Volgens de veehouder stelde Rabobank de rente swap verplicht. Ik had geen keuze, zei hij ter zitting. Mr. Wagenaar had tijdens de zitting bezwaar gemaakt tegen bepaalde opmerkingen van de rechter mr. Blankevoort, waarbij de rechter de standpunten van de bank als conclusie noemde aan de cliënt van mr. Wagenaar. Opmerkelijk is dat de griffier ter zitting dat toentertijd niet correct in het proces-verbaal heeft opgenomen, aldus de veehouder en zijn advocaat. Wagenaar meldde ter zitting dat hij zo’n twintigtal rente swap zaken in kaart heeft gebracht bij de Rechtbank Amsterdam. De uitkomst bij acht verschillende rechters was steeds hetzelfde en er zou beleid zijn bij de rechtbank Amsterdam, hij noemde dit zorgwekkend. Verschillende hoger beroep zaken lopen daarom nog bij het Hof. Op 7 juni 2021 verscheen hierover overigens een artikel in het FD. De voorzitter van de wrakingskamer vroeg mr. Blankevoort naar dit beleid. Hij ontkende dat niet en verwees naar een uitspraak van de Hoge Raad over prejudiciële vragen. Daarop antwoordde mr. Wagenaar dat dit alleen ging over dwaling en niet over schending zorgplicht.
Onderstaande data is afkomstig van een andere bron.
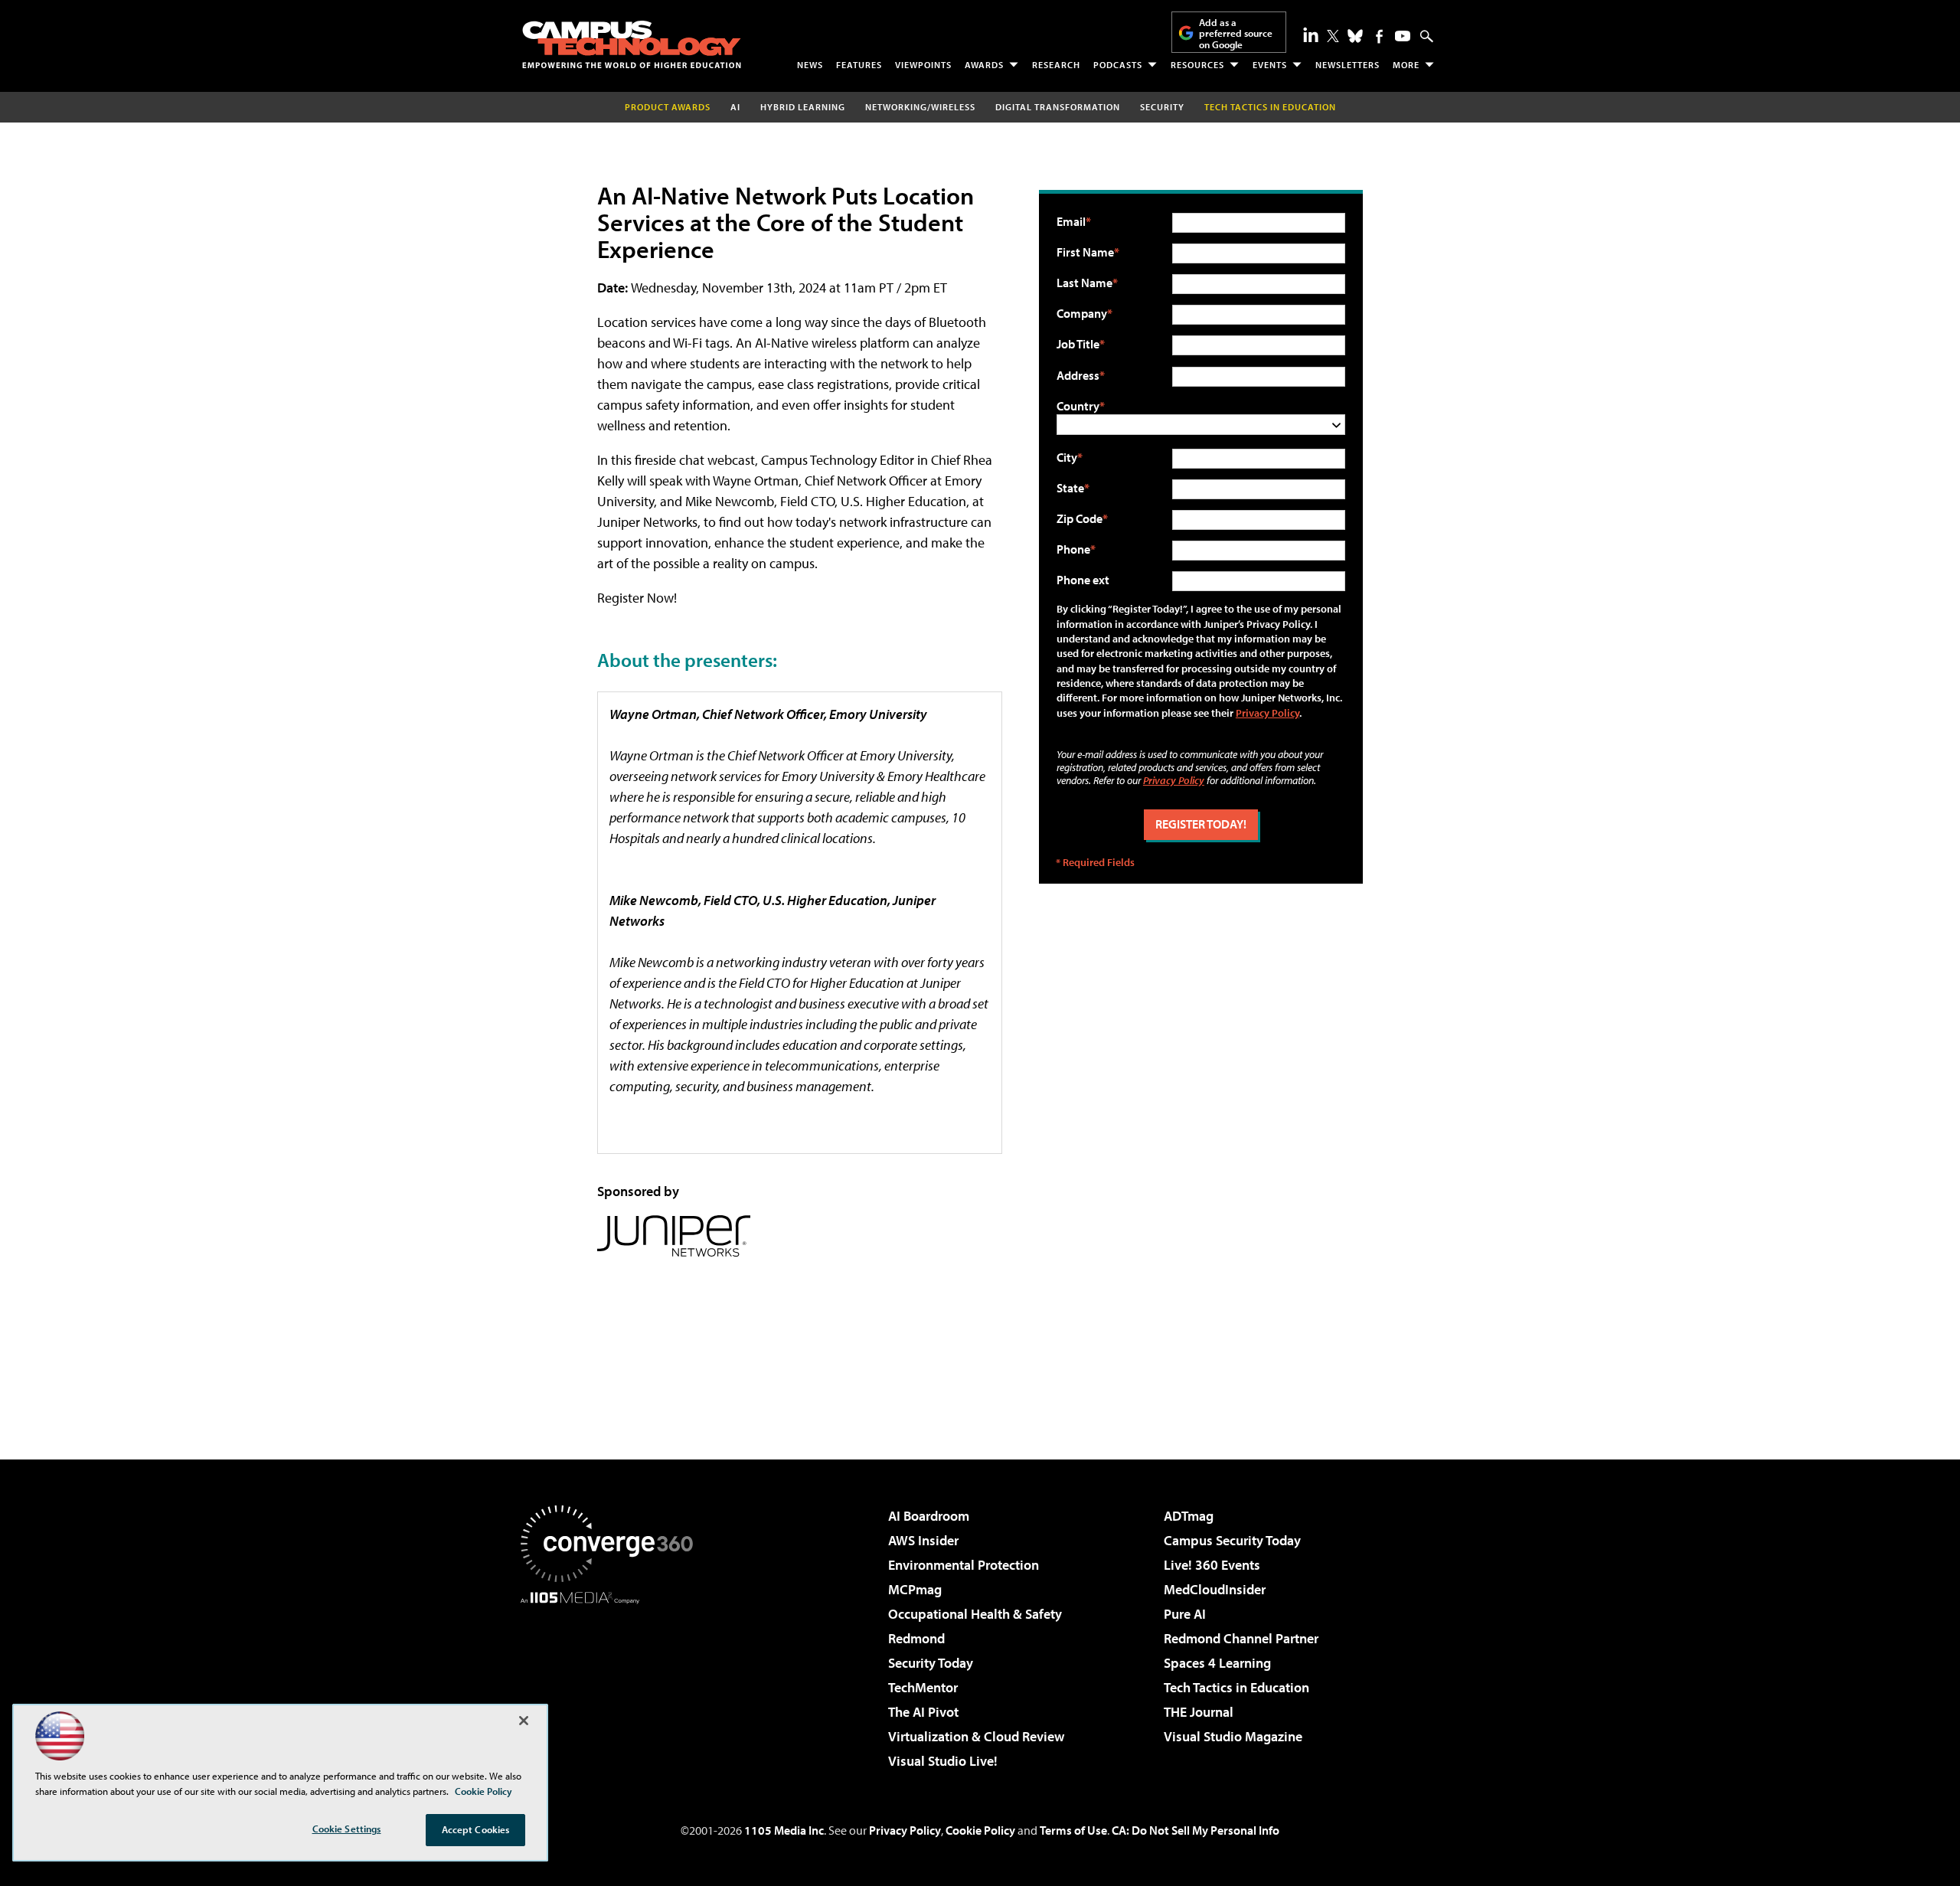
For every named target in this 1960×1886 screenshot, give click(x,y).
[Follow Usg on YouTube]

Wagenaar wees Blankevoort op een arrest van het Gerechtshof uit Den Bosch (waarbij in hoger beroep werd geoordeeld dat de bank haar zorgplicht had geschonden ECLI:NL:GHSHE:2022:1239), waarop Blankevoort antwoordde dat de Rechtbank Amsterdam daar anders over denkt. Waar het in feite op neerkomt is dat Blankevoort de veehouder voorhoudt dat hij zijn handtekening onder de overeenkomst gezet heeft en daarmee basta. Gedurende de zitting werd duidelijk dat ook de drie vrouwelijke rechters niet helemaal op de hoogte waren van de risico’s rond rente swaps. De beklaagde, in casu mr. Blankevoort, probeerde via een afleidingsmanoeuvre nog wat onrust te zaaien door opeens met een betoog te komen over verschillende opslagpercentages bij variabele rentetarieven. Dit had echter niets met de zaak te maken en de advocaat van de veehouder, mr. Wagenaar, ging er dan ook niet op in.
Het vonnis is voorzien op 10 mei aanstaande.
H.B. Sodenkamp Reageren
Zou het niet zinnig zijn zijn om het vonnis van 10 mei 2024 hier te plaatsen en van commentaar te voorzien, want hier heeft de lezer natuurlijk niet zo veel aan?